Passers-by look up at the Wilshire Grand Tower on South Figueroa Street where a worker fell to his death Thursday, March 17, 2016.
Passers-by look up at the Wilshire Grand Tower on South Figueroa Street where a worker fell to his death Thursday, March 17, 2016.

LOS ANGELES — Authorities are investigating whether an electrician intentionally leaped to his death from the 53rd floor of Los Angeles' tallest skyscraper onto an intersection humming with a normal weekday's bustle, the coroner said Friday.

The coroner is also investigating the possibility of Thursday's death being a workplace accident, because it happened at a construction site, said Ed Winter, assistant chief Los Angeles County Coroner. But police and officials for Turner Construction, the main contractor on the unfinished 73-story Wilshire Grand Center, interviewed workers and said the fall appeared to be a suicide.

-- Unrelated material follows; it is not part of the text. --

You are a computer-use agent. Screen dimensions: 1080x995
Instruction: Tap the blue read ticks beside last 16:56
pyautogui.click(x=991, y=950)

Winter said as far as he knew, there was no note.

It took some time for people below to realize the horror of what had happened, said Los Angeles Times photographer Mel Melcon, who was on assignment at the building.

"No one thought it was a body," Melcon told his paper. "We heard no screams."

The man was identified as Joseph Sabbatino, 36, of Palmdale, Winter said. An autopsy was pending.

He had taken off his hard hat and had not been wearing a safety harness because it wasn't required for the bottom floors he'd been working on, said Lisa Gritzner, spokeswoman for Turner Construction.

"We have confirmed with (California's Division of Occupational Safety and Health and Los Angeles police) that the incident which occurred at the Wilshire Grand project site on March 17 was not work-related," a statement issued by Turner Construction read.

Work was shut down Friday and counselors would be on hand for employees, the statement said.

Winter said the man, a new employee on his second day on the job, died instantly. The investigation will continue.